■ **Task instructions**:
The data below holds a line containing "Privacy policy (540, 1700)" and a line containing "Username or Email (108, 1282)"; please quote exactly those two lines and every line between them, and nothing else.

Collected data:
________________________________________
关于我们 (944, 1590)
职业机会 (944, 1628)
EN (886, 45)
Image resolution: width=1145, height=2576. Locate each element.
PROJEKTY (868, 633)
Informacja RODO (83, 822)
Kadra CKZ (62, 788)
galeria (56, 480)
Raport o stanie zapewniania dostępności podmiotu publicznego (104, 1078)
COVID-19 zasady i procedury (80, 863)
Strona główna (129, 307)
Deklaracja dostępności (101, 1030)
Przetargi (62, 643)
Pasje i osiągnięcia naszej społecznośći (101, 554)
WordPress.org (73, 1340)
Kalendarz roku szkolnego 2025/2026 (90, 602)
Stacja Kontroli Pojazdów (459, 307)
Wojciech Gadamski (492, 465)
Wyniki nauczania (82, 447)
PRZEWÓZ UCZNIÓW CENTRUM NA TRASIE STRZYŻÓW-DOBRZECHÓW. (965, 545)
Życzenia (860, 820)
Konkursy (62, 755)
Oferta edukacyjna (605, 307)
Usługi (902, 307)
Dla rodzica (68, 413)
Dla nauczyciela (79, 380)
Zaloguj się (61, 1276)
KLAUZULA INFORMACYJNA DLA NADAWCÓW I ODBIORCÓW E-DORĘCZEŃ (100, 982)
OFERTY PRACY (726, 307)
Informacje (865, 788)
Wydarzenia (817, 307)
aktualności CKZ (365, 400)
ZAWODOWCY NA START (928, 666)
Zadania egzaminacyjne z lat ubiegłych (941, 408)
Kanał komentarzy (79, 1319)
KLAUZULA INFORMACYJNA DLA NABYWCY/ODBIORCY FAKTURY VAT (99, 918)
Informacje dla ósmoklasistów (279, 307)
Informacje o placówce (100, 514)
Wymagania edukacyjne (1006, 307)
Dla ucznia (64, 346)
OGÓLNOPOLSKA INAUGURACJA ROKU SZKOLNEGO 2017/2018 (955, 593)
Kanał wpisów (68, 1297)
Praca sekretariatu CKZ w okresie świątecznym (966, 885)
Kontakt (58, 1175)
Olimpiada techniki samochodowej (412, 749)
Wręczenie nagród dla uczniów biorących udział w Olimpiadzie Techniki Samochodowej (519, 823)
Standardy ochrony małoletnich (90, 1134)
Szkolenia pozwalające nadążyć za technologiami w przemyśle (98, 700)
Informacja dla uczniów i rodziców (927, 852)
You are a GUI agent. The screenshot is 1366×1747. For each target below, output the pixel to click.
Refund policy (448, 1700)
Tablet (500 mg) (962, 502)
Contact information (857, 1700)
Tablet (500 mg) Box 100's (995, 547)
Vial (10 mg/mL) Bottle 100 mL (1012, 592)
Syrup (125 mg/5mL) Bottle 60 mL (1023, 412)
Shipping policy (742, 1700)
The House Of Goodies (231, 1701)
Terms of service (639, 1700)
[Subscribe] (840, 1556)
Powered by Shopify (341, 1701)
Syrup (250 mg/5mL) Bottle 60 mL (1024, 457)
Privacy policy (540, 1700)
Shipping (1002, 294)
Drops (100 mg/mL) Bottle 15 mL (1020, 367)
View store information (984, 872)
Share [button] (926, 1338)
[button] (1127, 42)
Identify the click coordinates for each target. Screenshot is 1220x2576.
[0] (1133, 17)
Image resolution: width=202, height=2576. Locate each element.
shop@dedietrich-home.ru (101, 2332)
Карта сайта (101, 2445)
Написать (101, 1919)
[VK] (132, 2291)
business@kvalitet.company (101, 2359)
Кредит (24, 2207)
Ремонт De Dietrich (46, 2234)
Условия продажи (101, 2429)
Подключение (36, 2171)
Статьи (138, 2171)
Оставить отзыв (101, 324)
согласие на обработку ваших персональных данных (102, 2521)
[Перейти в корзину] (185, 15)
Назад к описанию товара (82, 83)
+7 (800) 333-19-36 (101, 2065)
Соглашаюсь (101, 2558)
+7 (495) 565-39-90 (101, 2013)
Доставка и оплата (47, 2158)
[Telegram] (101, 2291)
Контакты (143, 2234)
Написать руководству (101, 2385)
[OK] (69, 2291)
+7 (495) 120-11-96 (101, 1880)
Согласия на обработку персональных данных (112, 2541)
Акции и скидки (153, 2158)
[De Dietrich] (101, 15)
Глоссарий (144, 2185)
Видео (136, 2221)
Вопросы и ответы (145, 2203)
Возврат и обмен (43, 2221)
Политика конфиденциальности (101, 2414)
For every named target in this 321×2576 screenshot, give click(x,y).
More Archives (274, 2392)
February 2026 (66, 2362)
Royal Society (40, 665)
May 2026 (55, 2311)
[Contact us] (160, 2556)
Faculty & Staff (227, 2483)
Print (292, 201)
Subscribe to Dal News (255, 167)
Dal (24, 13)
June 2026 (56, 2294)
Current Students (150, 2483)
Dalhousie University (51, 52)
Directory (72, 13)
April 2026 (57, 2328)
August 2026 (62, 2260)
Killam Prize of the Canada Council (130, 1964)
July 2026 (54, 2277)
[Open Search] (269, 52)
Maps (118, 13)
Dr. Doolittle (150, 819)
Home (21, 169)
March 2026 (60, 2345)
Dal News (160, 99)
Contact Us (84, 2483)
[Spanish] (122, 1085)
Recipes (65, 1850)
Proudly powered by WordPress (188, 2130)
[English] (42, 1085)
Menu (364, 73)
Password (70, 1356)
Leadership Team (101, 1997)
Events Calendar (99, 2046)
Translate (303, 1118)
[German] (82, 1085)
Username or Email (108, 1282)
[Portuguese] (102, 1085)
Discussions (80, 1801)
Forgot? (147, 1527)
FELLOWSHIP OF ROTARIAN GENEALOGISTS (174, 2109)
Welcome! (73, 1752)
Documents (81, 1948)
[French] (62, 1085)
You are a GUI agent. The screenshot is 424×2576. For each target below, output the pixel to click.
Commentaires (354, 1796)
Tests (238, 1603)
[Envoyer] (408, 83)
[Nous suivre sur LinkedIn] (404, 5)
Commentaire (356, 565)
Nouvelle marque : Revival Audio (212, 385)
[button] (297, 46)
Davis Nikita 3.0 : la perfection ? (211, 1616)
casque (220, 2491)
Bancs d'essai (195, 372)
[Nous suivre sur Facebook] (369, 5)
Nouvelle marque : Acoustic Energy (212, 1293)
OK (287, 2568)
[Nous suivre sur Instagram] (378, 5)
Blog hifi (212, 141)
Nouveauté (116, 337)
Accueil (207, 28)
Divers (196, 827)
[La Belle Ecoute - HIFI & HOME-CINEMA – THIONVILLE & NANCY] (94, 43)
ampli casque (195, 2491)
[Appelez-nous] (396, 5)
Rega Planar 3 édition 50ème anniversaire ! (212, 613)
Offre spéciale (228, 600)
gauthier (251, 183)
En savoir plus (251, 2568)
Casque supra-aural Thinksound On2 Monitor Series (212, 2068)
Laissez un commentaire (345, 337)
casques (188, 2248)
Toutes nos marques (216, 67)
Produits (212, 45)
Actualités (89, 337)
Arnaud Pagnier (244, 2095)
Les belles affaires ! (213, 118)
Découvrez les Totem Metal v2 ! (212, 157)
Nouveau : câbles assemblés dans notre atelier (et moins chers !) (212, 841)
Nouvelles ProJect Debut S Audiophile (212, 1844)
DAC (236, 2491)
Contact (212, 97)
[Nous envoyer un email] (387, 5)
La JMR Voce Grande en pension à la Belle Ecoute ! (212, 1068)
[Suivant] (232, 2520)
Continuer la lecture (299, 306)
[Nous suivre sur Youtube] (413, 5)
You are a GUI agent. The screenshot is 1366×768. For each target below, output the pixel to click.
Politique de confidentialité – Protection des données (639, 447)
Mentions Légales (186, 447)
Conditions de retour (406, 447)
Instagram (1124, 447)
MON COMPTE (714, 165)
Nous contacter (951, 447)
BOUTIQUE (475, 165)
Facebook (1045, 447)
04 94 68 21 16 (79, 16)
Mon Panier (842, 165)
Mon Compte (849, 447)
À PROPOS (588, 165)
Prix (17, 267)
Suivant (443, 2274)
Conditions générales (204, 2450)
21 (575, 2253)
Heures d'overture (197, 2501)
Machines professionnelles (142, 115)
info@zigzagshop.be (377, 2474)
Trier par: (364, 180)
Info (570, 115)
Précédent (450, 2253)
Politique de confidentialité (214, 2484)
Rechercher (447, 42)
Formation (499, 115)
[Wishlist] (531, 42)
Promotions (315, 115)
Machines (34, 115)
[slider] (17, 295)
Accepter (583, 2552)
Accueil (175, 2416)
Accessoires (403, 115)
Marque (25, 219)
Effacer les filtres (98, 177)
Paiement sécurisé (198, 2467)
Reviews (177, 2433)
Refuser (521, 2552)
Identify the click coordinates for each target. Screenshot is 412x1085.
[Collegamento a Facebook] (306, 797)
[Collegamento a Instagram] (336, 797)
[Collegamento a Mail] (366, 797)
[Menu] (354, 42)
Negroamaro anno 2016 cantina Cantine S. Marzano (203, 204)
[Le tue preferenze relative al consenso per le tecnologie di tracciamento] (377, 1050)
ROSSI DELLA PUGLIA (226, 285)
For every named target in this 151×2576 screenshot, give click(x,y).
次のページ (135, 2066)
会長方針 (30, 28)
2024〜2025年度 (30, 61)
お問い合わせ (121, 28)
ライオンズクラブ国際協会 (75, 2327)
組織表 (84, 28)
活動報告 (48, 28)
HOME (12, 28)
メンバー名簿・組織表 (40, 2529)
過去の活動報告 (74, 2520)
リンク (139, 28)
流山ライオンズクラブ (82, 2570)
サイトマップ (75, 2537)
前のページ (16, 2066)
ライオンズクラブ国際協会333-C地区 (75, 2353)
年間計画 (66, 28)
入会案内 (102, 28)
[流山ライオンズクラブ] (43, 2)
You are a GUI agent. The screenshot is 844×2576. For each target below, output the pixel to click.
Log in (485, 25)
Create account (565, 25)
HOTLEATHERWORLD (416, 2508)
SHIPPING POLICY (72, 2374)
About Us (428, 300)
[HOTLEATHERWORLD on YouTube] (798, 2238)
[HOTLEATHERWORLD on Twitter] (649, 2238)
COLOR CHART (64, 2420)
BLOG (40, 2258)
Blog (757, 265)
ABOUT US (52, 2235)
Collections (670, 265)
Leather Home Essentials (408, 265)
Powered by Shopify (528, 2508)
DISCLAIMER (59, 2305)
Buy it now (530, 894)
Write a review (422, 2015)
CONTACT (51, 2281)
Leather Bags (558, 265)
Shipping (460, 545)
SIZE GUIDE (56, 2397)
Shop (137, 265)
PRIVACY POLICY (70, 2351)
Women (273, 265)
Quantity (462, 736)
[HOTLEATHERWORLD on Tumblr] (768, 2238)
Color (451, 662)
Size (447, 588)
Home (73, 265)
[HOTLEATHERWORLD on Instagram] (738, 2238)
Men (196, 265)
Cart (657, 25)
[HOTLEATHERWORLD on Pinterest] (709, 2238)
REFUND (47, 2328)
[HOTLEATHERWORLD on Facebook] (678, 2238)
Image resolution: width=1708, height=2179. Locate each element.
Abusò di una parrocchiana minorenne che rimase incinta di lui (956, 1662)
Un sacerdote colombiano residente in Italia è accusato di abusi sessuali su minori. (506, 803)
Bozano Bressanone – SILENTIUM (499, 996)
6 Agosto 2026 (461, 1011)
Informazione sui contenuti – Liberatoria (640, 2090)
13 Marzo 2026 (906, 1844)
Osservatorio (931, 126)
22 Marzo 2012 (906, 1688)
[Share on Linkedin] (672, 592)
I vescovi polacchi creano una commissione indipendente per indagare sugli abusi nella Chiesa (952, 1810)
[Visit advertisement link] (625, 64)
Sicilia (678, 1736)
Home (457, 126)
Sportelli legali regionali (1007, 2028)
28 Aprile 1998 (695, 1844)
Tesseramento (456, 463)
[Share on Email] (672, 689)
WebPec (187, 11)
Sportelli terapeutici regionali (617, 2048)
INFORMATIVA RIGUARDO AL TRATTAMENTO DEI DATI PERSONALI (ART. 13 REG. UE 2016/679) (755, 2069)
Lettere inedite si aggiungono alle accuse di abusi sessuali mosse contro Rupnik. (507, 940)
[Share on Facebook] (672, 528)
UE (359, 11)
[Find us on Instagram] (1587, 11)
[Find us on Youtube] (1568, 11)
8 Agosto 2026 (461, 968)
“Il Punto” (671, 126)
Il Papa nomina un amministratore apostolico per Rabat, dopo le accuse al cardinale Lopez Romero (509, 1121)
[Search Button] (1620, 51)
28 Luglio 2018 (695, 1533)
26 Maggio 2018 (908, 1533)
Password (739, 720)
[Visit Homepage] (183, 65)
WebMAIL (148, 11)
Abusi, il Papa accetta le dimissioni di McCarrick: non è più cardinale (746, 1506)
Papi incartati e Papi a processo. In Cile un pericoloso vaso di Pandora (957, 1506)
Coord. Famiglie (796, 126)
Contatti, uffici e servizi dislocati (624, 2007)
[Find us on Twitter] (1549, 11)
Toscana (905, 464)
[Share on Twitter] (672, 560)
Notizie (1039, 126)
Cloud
________________________________________
■ **Task response**:
Privacy policy (540, 1700)
Shipping (1002, 294)
Drops (100 mg/mL) Bottle 15 mL (1020, 367)
View store information (984, 872)
Share [button] (926, 1338)
[button] (1127, 42)
Identify the click coordinates for each target. Screenshot is 1220x2576.
[0] (1133, 17)
Image resolution: width=202, height=2576. Locate each element.
shop@dedietrich-home.ru (101, 2332)
Карта сайта (101, 2445)
Написать (101, 1919)
[VK] (132, 2291)
business@kvalitet.company (101, 2359)
Кредит (24, 2207)
Ремонт De Dietrich (46, 2234)
Условия продажи (101, 2429)
Подключение (36, 2171)
Статьи (138, 2171)
Оставить отзыв (101, 324)
согласие на обработку ваших персональных данных (102, 2521)
[Перейти в корзину] (185, 15)
Назад к описанию товара (82, 83)
+7 (800) 333-19-36 (101, 2065)
Соглашаюсь (101, 2558)
+7 (495) 565-39-90 (101, 2013)
Доставка и оплата (47, 2158)
[Telegram] (101, 2291)
Контакты (143, 2234)
Написать руководству (101, 2385)
[OK] (69, 2291)
+7 (495) 120-11-96 (101, 1880)
Согласия на обработку персональных данных (112, 2541)
Акции и скидки (153, 2158)
[De Dietrich] (101, 15)
Глоссарий (144, 2185)
Видео (136, 2221)
Вопросы и ответы (145, 2203)
Возврат и обмен (43, 2221)
Политика конфиденциальности (101, 2414)
For every named target in this 321×2576 screenshot, give click(x,y).
More Archives (274, 2392)
February 2026 (66, 2362)
Royal Society (40, 665)
May 2026 (55, 2311)
[Contact us] (160, 2556)
Faculty & Staff (227, 2483)
Print (292, 201)
Subscribe to Dal News (255, 167)
Dal (24, 13)
June 2026 (56, 2294)
Current Students (150, 2483)
Dalhousie University (51, 52)
Directory (72, 13)
April 2026 (57, 2328)
August 2026 (62, 2260)
Killam Prize of the Canada Council (130, 1964)
July 2026 (54, 2277)
[Open Search] (269, 52)
Maps (118, 13)
Dr. Doolittle (150, 819)
Home (21, 169)
March 2026 (60, 2345)
Dal News (160, 99)
Contact Us (84, 2483)
[Spanish] (122, 1085)
Recipes (65, 1850)
Proudly powered by WordPress (188, 2130)
[English] (42, 1085)
Menu (364, 73)
Password (70, 1356)
Leadership Team (101, 1997)
Events Calendar (99, 2046)
Translate (303, 1118)
[German] (82, 1085)
Username or Email (108, 1282)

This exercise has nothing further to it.